▸ 과제 내용
아래 기록을 모두 한 줄씩 번호 목록으로 정리해 주세요. 빈 줄은 빼고, 그림은 답에 넣지 마세요.

▸ 제공 자료
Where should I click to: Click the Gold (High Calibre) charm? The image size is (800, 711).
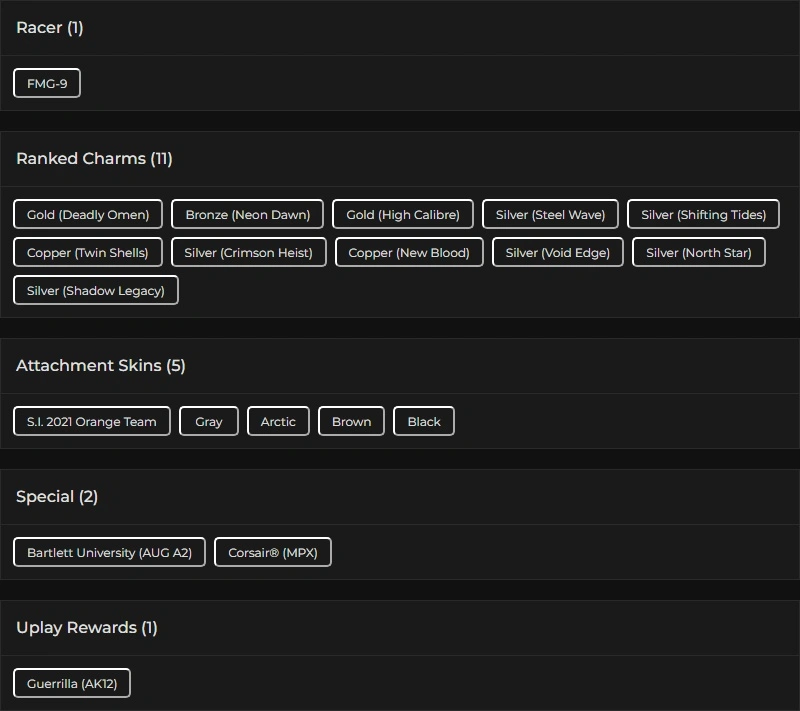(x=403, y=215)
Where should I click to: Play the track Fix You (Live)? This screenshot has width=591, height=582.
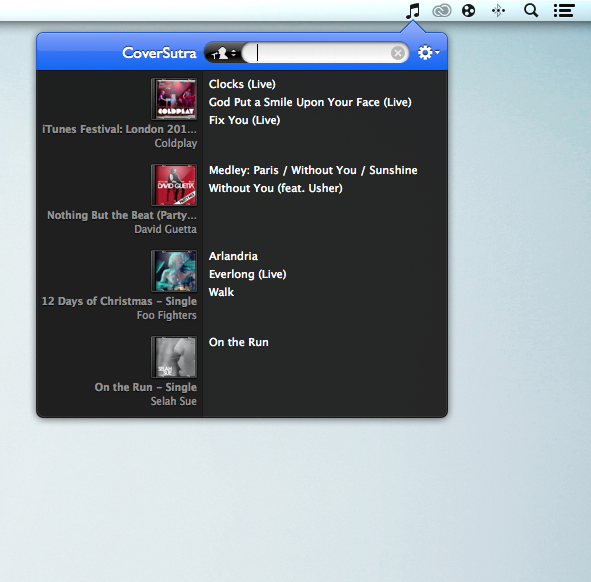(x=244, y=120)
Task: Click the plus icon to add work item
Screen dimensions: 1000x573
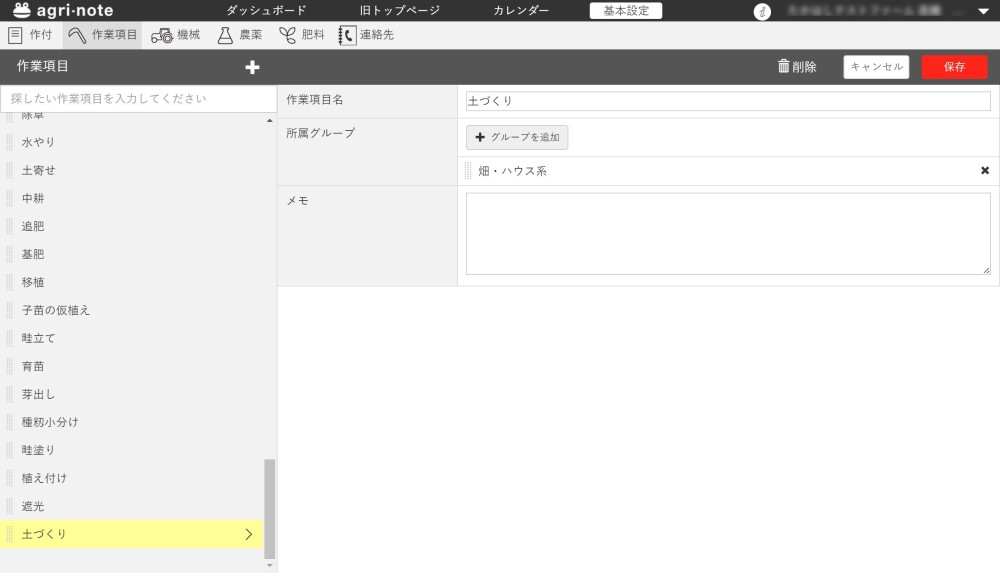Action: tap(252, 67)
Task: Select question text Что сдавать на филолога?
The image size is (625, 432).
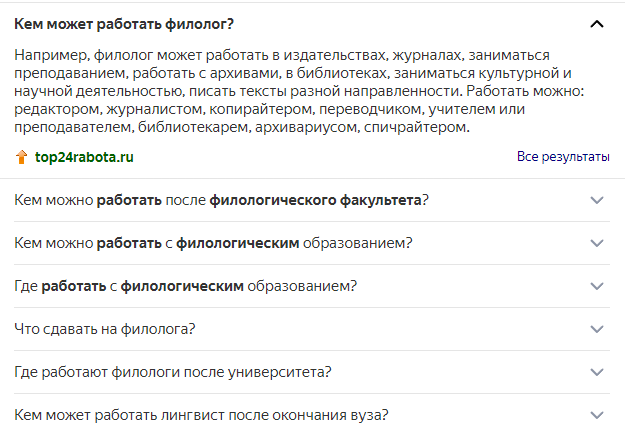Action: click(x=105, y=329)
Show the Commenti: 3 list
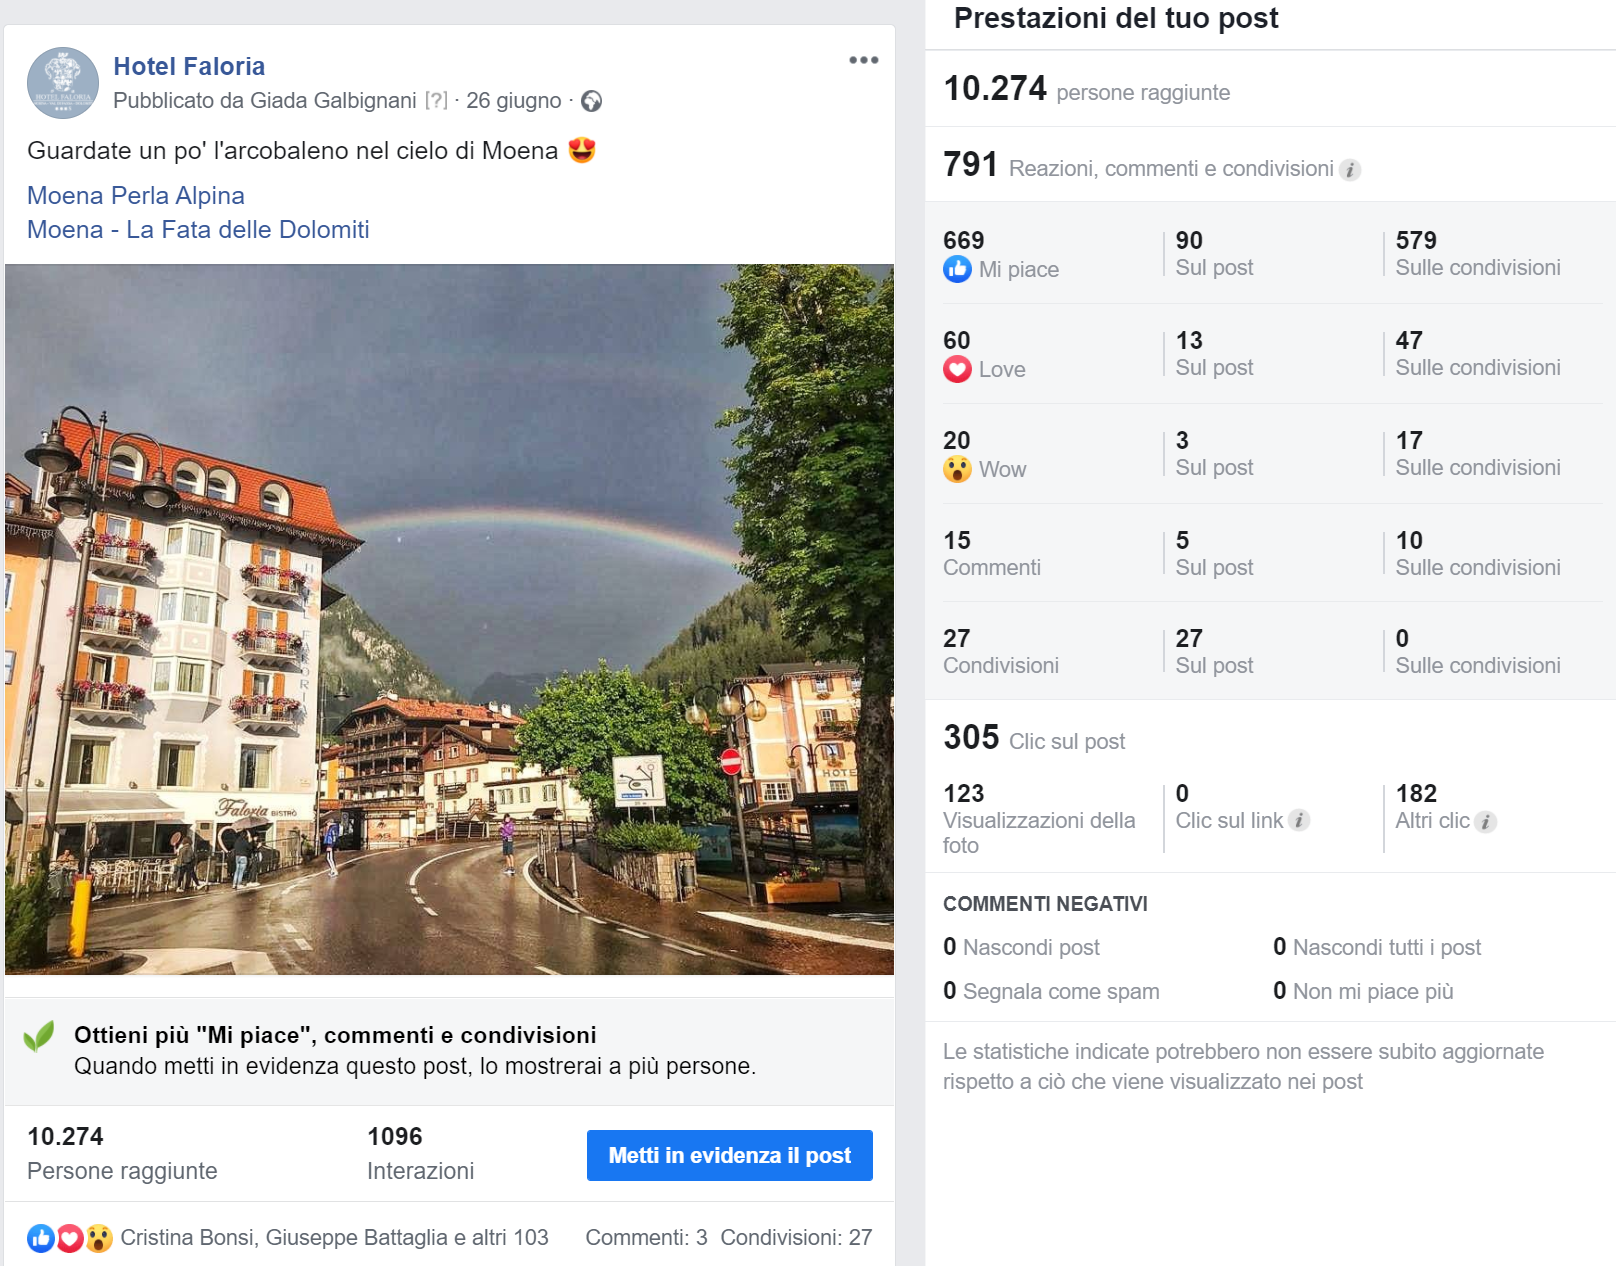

▸ 작업 결과
1. Where should I click to: Click the Gold (High Calibre) charm? The image size is (800, 711).
2. (x=403, y=215)
3. Where should I click to: Play the track Fix You (Live)? This screenshot has width=591, height=582.
4. (x=244, y=120)
5. Task: Click the plus icon to add work item
6. Screen dimensions: 1000x573
7. Action: tap(252, 67)
8. Task: Select question text Что сдавать на филолога?
9. The image size is (625, 432).
10. Action: click(x=105, y=329)
11. Show the Commenti: 3 list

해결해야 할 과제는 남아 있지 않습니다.